The Stewardship of Life

The story is told of an American tourist who visited the 19th century Polish rabbi, Hofetz Chaim. Astonished to see that the rabbi's home was only a simple room filled with books, plus a table and a bench, the tourist asked, "Rabbi, where is your furniture?"

"Where is yours?" Replied the rabbi.

"Mine?" Asked the puzzled American. "But I'm a visitor here. I'm only passing through."

"So am I," said Hofetz Chaim.

Passing through happens in so many ways. We are visitors to each day the Lord has given us. We pass through places where we live and call home. We pass through friends, losing some and gaining others. Our families change. Youth turns to adulthood and then to old age.

Our life on this side of eternity is a passing through. You have likely noticed that Jesus traveled and did a lot of passing through. You may have also noticed that he did it unencumbered by home and wealth, things we feel we must have and things that can become a cause for us to worry. The felt need for the security of a place and our things is shaped by the world we live in and cannot escape, but the same was true for people in Jesus’ day. Yet, Jesus tells us that we are passing through. To the rich man, who to his credit had kept all the commandments but who was also encumbered by his wealth, Jesus said to “sell it all and give it to the poor. Then come follow me.” He taught that entering the kingdom was through a small door and that holding onto wealth and things could be a problem (Matthew 19:24). To others he spoke of the necessity of setting our hearts on building up treasure in the place we would eventually arrive when the passing through has ended. Like Jesus, in this life we are just passing through.
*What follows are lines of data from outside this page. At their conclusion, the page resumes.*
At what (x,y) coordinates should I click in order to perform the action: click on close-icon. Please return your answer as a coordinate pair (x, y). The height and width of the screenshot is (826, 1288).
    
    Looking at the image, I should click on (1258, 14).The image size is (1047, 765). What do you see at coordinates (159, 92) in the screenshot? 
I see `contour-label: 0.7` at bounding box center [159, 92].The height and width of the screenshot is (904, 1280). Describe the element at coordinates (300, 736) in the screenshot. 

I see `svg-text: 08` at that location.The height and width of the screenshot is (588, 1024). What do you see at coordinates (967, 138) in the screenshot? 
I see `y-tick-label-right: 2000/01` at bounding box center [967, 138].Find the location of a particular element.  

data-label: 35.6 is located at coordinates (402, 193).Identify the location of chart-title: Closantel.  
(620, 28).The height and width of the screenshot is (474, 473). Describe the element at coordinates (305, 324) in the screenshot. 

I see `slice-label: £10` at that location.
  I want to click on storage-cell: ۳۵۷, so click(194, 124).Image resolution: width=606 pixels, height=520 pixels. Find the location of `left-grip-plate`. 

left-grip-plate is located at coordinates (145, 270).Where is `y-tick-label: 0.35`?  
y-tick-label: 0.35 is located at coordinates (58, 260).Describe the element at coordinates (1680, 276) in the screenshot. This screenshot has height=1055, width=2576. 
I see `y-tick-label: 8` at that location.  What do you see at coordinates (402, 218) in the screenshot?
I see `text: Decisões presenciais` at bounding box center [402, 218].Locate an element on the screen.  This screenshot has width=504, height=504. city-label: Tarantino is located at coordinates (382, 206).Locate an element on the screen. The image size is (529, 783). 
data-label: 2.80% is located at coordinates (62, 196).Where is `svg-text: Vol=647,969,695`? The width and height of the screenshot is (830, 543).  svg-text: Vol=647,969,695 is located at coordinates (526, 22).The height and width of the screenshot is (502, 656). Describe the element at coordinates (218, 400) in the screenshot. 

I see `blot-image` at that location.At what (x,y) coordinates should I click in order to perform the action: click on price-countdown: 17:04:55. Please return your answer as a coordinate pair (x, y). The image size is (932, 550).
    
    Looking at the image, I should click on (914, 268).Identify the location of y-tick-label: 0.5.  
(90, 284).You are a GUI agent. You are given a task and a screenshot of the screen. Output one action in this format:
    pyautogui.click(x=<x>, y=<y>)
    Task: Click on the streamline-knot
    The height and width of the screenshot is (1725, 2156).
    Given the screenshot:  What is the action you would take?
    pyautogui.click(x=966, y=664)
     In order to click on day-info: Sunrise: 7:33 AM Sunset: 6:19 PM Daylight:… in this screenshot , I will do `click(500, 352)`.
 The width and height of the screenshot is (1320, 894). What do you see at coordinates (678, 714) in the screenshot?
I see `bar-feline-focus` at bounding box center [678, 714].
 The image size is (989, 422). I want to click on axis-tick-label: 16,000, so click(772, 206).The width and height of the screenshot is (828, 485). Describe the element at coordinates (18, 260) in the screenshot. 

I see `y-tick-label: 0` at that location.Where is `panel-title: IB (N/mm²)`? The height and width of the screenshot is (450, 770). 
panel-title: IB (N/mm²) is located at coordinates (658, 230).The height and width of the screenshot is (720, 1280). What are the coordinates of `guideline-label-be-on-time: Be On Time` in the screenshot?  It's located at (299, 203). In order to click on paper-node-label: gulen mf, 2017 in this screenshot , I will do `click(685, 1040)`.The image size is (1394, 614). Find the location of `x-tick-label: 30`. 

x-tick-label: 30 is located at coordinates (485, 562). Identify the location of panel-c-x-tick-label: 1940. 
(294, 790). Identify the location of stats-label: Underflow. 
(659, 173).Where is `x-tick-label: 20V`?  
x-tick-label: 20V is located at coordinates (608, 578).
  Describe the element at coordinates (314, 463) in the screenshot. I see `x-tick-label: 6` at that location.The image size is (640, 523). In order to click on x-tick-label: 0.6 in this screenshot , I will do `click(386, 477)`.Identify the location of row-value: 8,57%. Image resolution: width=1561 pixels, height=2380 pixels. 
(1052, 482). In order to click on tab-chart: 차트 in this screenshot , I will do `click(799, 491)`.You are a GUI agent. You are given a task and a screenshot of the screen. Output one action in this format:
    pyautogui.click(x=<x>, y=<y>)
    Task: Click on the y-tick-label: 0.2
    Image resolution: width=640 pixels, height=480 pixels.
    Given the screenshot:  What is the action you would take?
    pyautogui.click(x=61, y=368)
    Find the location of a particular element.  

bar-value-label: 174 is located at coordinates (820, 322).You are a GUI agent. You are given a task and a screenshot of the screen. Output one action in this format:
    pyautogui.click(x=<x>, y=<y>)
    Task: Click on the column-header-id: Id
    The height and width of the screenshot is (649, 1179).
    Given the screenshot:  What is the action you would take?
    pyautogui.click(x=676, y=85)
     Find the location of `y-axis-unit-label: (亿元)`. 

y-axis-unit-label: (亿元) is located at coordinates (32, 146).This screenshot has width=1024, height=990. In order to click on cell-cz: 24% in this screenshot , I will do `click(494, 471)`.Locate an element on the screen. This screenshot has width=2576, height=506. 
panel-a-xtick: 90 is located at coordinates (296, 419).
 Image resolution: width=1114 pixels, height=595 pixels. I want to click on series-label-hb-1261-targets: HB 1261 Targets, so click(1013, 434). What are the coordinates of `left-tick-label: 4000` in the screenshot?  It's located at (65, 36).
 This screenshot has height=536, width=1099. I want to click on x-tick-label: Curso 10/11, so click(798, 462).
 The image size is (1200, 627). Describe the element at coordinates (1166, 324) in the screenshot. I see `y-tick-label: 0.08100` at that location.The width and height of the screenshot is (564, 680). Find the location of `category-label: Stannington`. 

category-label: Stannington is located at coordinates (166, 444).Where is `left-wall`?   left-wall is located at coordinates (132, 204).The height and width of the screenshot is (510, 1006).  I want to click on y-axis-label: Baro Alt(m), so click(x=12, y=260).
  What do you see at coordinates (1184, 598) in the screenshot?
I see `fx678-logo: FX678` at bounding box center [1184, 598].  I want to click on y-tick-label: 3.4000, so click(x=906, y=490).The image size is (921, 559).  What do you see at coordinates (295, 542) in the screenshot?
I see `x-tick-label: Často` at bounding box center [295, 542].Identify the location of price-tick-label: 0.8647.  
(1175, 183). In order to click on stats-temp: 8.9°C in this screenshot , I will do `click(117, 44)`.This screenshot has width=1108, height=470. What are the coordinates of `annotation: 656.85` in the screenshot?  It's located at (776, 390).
Likewise with our accomplishments and our failures. These, too, are passing. Most will never have monuments built to their memory and those few who do will also eventually be forgotten by this world. However, earthly accomplishments can provide an opportunity for recognizing our good fortune, our giftedness, and expressing our gratitude. They can lift our eyes off the approval of the world and to the approval of God. Our faith tells us that heaven is our home and the only accomplishment with eternal significance is receiving our family membership through Christ. As with accomplishments, failures are a passing part of this life. Learn from them, let them also be a source of sanctification, and then let them pass. I imagine that it can take much courage and grace to accept the impermanence of our lives and to receive and let go of what each day brings.

In this passing through, know that you are loved and already heirs of a kingdom beyond all you can ask or imagine. It is a place where all that needs to be accomplished already has been accomplished for you and where failures will neither be recalled nor known. Blessings of courage and grace be upon you as you pass through this life to your eternal life in the household of our God.